A cool analogy. Comments:

1) Professor Pasachoff is a genius for picking a scientific field that allows him to do so much cool traveling. I want to visit Easter Island too!

2) My guess is that Williams funds very little (any?) of Pasachoff’s (large?) eclipse travel budget. Anyone know? I think that, although Williams does provide funds for faculty research, those funds are very limited, as they should be. If you want to spend hundreds (tens?) of thousands of dollars, you need to get outside support.

3) Assuming that Pasachoff gets support from some taxpayer supported organization like the NSF, I would still have complaints. Don’t tax me so Pasachoff can go off on these junkets.

4) The expenses associated with such a trip might be so low that Pasachoff could self-fund. A senior professor like him makes around $200,000 per year.

More excerpts below the break:

Eclipses have long been a way of life for the Pasachoff family — Pasachoff’s wife, Naomi, also works at Williams College, and their daughters Deborah and Eloise often accompanied them on eclipse expeditions as children. Even when Pasachoff went solo, the family was standing by at home, on call.

“There’s always eclipse errands. It’s a very drama-filled lifestyle,” said Deborah Pasachoff, who has observed eight total eclipses, the first when she was an infant.

Days before the 1983 eclipse in Java, Indonesia, Naomi Pasachoff got a panicked call from her husband. A digital data recorder wasn’t working, and Java wasn’t known for its spare electronics parts. Naomi dug up the home phone number for the president of Tektronix, manufacturer of the recorder. The executive located a replacement in Boston.
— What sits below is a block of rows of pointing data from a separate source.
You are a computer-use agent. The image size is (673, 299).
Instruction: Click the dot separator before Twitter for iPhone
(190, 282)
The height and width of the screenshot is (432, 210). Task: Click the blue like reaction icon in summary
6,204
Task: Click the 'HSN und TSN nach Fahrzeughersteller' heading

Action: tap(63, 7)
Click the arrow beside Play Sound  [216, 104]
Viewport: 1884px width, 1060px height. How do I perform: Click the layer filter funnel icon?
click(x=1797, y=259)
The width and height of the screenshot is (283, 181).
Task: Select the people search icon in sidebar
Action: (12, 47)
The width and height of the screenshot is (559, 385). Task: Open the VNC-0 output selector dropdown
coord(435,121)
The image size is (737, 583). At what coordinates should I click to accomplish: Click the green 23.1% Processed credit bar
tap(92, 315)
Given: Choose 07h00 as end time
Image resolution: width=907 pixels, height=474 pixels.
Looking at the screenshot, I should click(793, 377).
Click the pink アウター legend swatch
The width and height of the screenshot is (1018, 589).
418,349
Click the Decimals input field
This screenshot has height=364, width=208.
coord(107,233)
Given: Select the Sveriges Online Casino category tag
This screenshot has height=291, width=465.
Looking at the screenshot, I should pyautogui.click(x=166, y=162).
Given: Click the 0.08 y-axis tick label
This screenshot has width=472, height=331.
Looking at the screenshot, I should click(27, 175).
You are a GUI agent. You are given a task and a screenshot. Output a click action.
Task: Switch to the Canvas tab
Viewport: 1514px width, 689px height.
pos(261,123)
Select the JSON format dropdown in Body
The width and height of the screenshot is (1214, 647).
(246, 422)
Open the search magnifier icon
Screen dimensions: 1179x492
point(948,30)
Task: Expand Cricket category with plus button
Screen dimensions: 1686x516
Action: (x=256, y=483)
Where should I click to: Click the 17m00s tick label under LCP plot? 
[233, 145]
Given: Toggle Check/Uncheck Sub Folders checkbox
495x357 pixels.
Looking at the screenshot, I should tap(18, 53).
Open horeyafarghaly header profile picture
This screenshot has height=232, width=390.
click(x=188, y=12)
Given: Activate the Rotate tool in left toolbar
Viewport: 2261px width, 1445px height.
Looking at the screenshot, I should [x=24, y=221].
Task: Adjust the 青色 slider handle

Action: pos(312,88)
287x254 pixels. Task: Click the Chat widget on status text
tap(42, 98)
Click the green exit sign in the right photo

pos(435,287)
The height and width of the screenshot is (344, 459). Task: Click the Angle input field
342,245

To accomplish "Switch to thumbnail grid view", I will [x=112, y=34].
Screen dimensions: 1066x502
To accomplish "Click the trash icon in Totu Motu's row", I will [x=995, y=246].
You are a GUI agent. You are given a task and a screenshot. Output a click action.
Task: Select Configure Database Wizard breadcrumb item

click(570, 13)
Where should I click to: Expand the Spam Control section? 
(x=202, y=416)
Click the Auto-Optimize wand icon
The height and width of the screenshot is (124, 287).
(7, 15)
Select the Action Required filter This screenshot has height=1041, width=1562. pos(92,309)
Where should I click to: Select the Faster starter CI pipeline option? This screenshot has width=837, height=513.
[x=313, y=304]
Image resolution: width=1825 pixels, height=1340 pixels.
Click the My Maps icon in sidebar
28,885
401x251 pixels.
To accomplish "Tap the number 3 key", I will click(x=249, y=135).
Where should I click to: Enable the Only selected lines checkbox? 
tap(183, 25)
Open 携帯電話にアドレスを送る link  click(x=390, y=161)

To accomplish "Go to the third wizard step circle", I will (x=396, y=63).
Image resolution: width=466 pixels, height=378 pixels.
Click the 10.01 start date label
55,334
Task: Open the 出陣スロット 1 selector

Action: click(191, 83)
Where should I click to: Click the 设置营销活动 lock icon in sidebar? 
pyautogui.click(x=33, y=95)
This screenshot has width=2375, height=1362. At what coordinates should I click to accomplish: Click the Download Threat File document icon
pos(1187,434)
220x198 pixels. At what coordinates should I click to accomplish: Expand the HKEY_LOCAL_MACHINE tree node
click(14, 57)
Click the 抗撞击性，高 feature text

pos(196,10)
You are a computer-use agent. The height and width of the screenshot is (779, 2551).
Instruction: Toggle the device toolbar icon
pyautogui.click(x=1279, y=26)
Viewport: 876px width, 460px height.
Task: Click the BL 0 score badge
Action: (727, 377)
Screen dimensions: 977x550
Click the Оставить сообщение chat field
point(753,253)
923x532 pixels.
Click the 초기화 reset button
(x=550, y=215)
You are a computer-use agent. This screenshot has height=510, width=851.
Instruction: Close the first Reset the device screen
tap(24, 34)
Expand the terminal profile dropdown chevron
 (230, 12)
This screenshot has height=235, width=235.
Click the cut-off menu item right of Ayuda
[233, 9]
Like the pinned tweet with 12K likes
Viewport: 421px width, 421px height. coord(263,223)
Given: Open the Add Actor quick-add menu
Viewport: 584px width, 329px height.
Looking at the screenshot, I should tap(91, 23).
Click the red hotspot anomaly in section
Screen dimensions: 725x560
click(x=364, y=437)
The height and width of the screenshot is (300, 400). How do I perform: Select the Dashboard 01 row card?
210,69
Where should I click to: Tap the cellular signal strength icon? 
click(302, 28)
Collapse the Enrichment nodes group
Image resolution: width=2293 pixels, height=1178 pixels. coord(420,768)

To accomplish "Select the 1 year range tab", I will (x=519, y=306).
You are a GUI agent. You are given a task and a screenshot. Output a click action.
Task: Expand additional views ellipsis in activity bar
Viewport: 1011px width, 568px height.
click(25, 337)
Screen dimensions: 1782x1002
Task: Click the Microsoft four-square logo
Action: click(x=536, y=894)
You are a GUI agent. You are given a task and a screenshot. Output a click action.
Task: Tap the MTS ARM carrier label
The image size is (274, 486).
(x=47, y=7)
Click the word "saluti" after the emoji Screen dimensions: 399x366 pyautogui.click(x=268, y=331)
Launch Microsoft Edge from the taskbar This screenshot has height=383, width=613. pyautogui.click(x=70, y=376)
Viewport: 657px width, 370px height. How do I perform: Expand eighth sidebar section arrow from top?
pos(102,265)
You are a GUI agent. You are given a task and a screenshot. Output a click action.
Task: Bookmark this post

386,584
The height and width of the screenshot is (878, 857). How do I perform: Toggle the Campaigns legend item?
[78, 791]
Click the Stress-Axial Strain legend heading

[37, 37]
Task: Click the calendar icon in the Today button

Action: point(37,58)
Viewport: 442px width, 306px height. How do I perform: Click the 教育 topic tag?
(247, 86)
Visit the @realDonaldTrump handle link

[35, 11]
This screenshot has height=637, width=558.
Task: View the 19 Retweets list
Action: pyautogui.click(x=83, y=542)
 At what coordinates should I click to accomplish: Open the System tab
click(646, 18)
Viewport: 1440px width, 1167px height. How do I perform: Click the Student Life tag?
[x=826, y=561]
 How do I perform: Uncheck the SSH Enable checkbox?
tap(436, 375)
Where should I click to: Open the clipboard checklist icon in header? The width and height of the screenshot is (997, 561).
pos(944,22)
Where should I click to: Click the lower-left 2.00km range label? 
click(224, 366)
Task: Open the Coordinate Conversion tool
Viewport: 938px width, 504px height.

Naomi asked a colleague to pick up the device and buy a plane ticket to Java on her husband’s American Express card. The colleague talked his way through Indonesian customs by showing officials an article Jay Pasachoff had written for National Geographic about a 1970 eclipse. He arrived at the observation site just in time.

In the early days, before wide use of cellphones and e-mail, the parents could be incommunicado for weeks at a time when they were off studying eclipses.

“It was always ‘Where are Mom and Dad?’ instead of ‘How are Mom and Dad?’ ” said Deborah Pasachoff, now 33 and living in Pasadena. Their mother devised a system to keep the daughters in touch — a prepared package of letters, typewritten on turtle-themed stationery, describing what the parents were up to at each step.

“Every day,” Deborah said, “whoever was staying with us would read a letter to us — ‘I hope you have a good time with so and so this afternoon … today we went to see the Taj Mahal.’ ”

When the daughters could go with their parents, they often served as educational emissaries, instructing local schoolchildren on how to view an eclipse safely (fine to look straight up when the eclipse is total, but an eye-searing no-no when the sun is partially covered).

And they’d look out for their dad as he fiddled with his instruments during those crucial few minutes of dark.

“We always have to remind him … you can take your eyeball away from these lenses for a minute.”